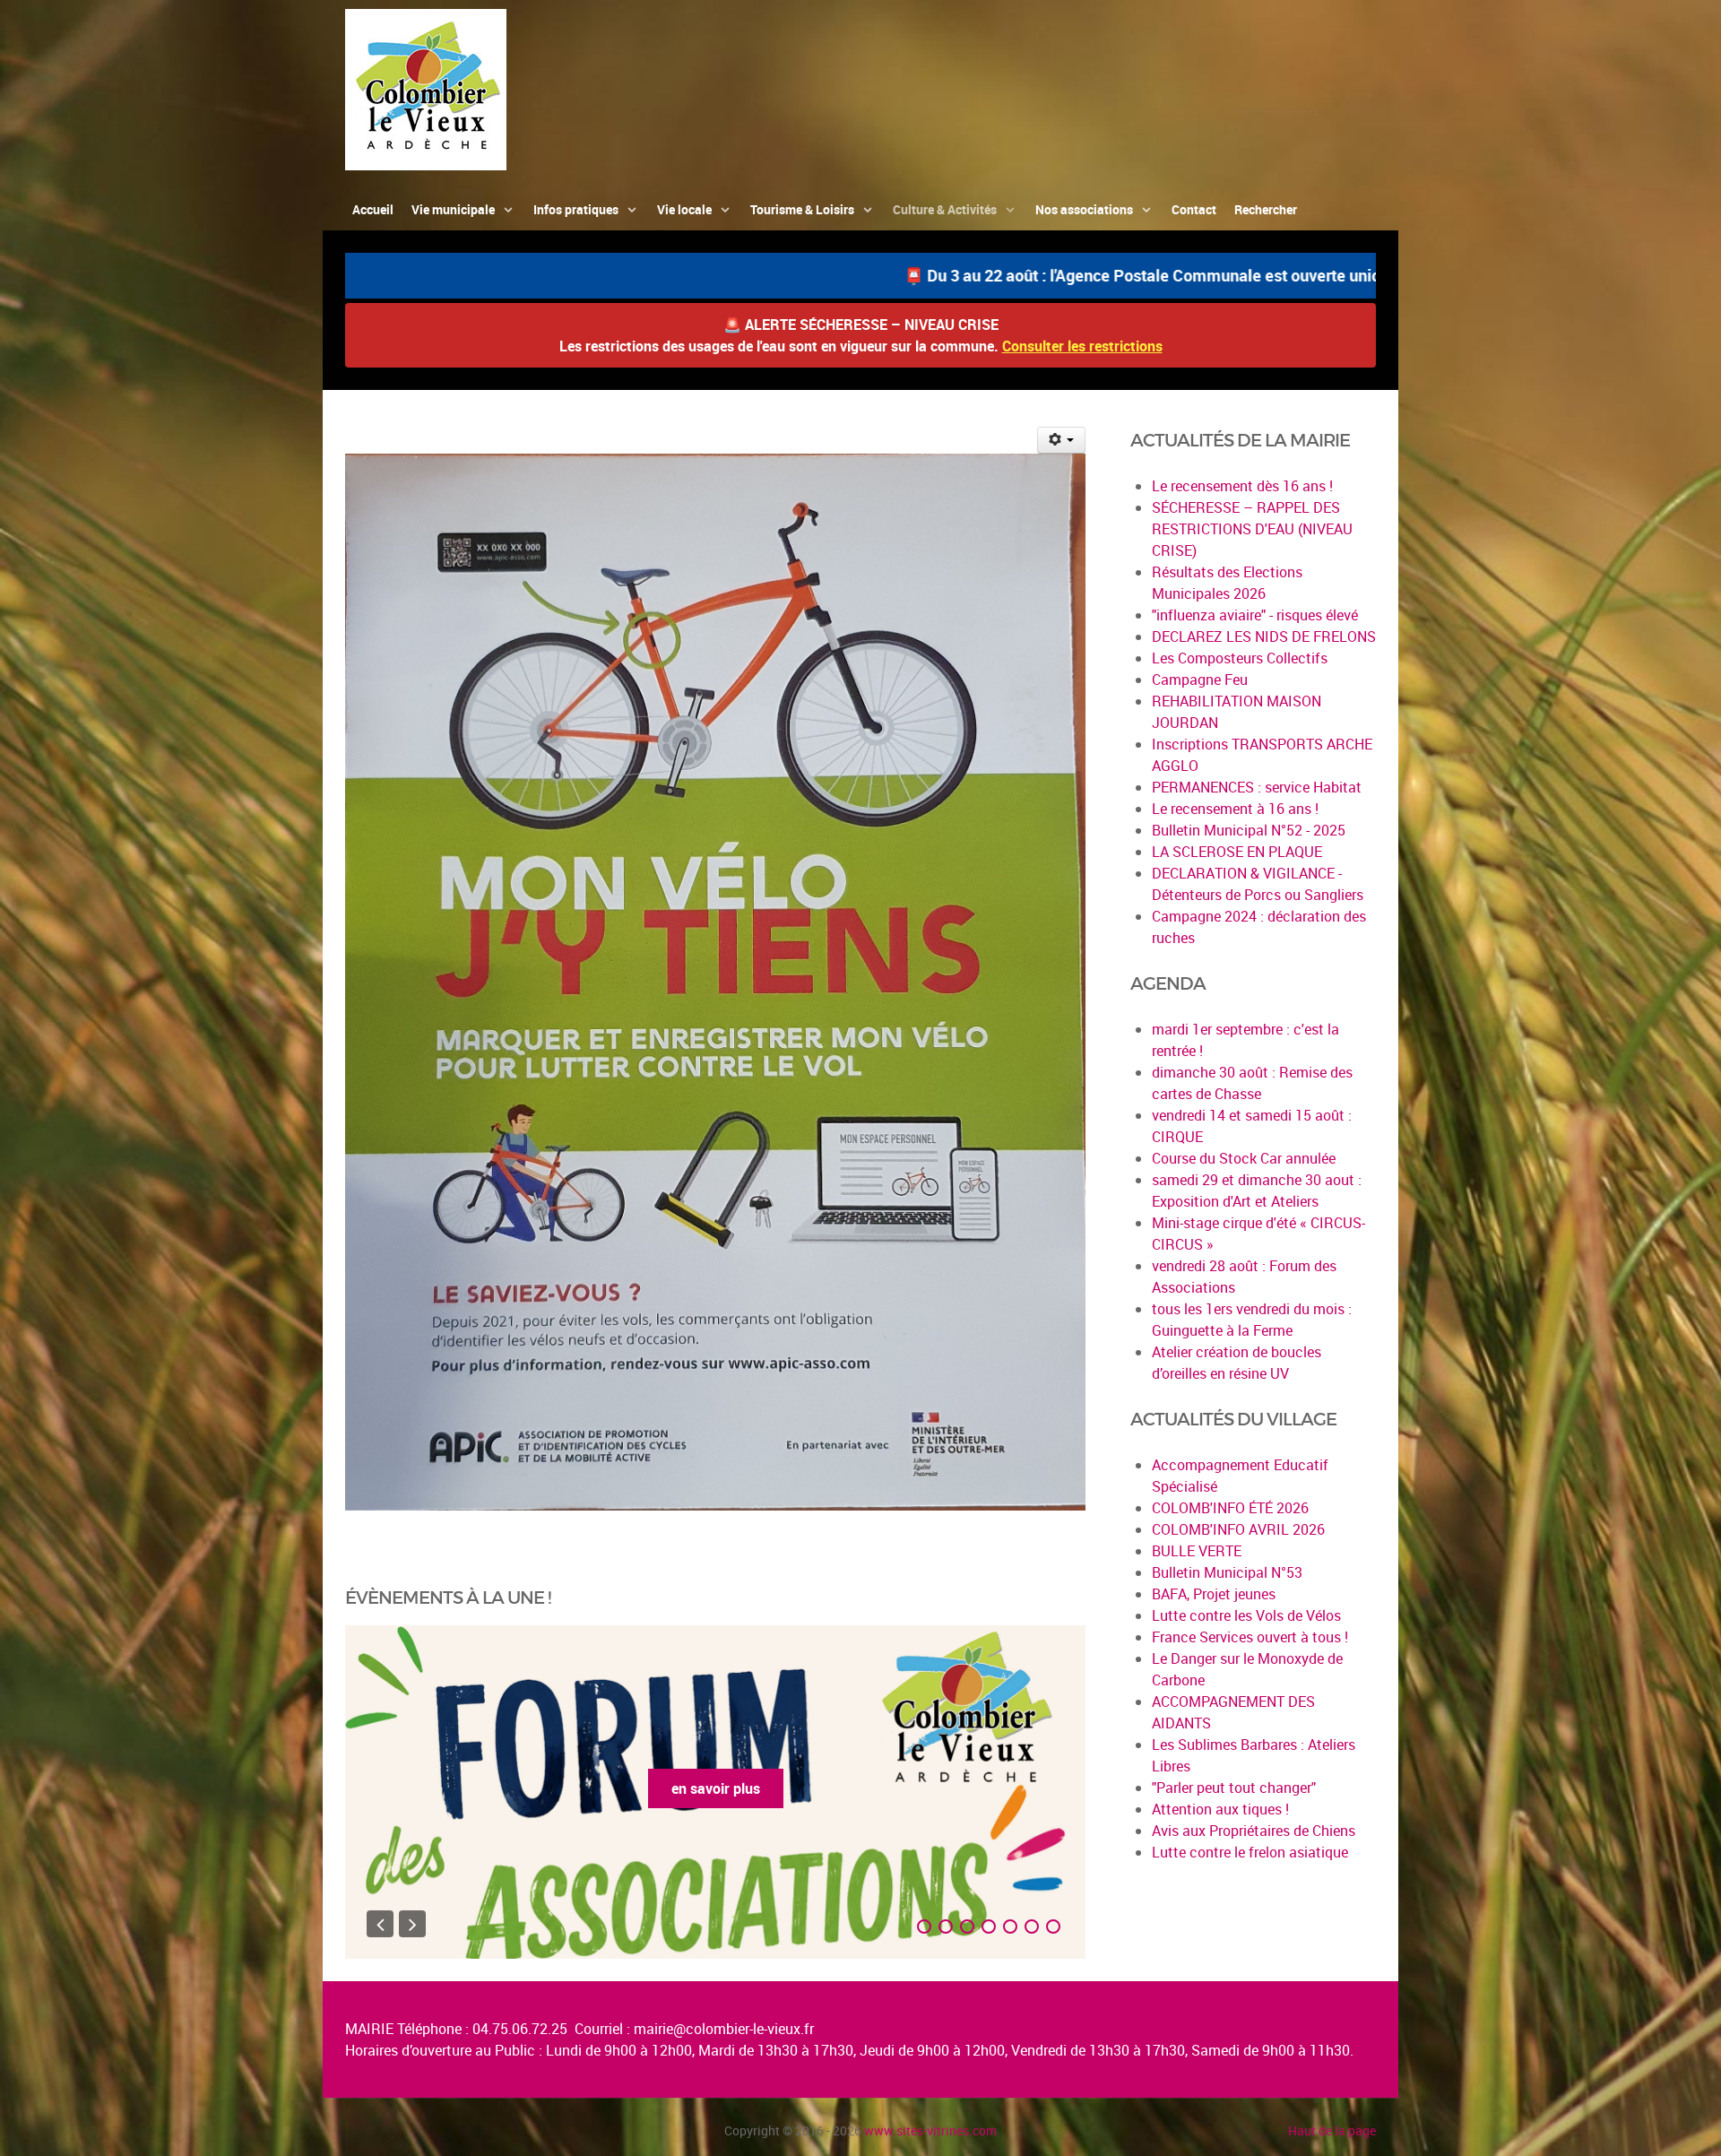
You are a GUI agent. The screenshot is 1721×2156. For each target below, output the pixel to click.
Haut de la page (1332, 2130)
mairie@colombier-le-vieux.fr (724, 2029)
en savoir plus (715, 1788)
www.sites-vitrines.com (930, 2130)
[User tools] (1061, 440)
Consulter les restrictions (1082, 346)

##########

Set down the data again, exactly, without images.

* _WRITTEN SOLUTION_:
You are a GUI agent. The screenshot is 1721×2156. For each target below, output the pixel to click.
Haut de la page (1332, 2130)
mairie@colombier-le-vieux.fr (724, 2029)
en savoir plus (715, 1788)
www.sites-vitrines.com (930, 2130)
[User tools] (1061, 440)
Consulter les restrictions (1082, 346)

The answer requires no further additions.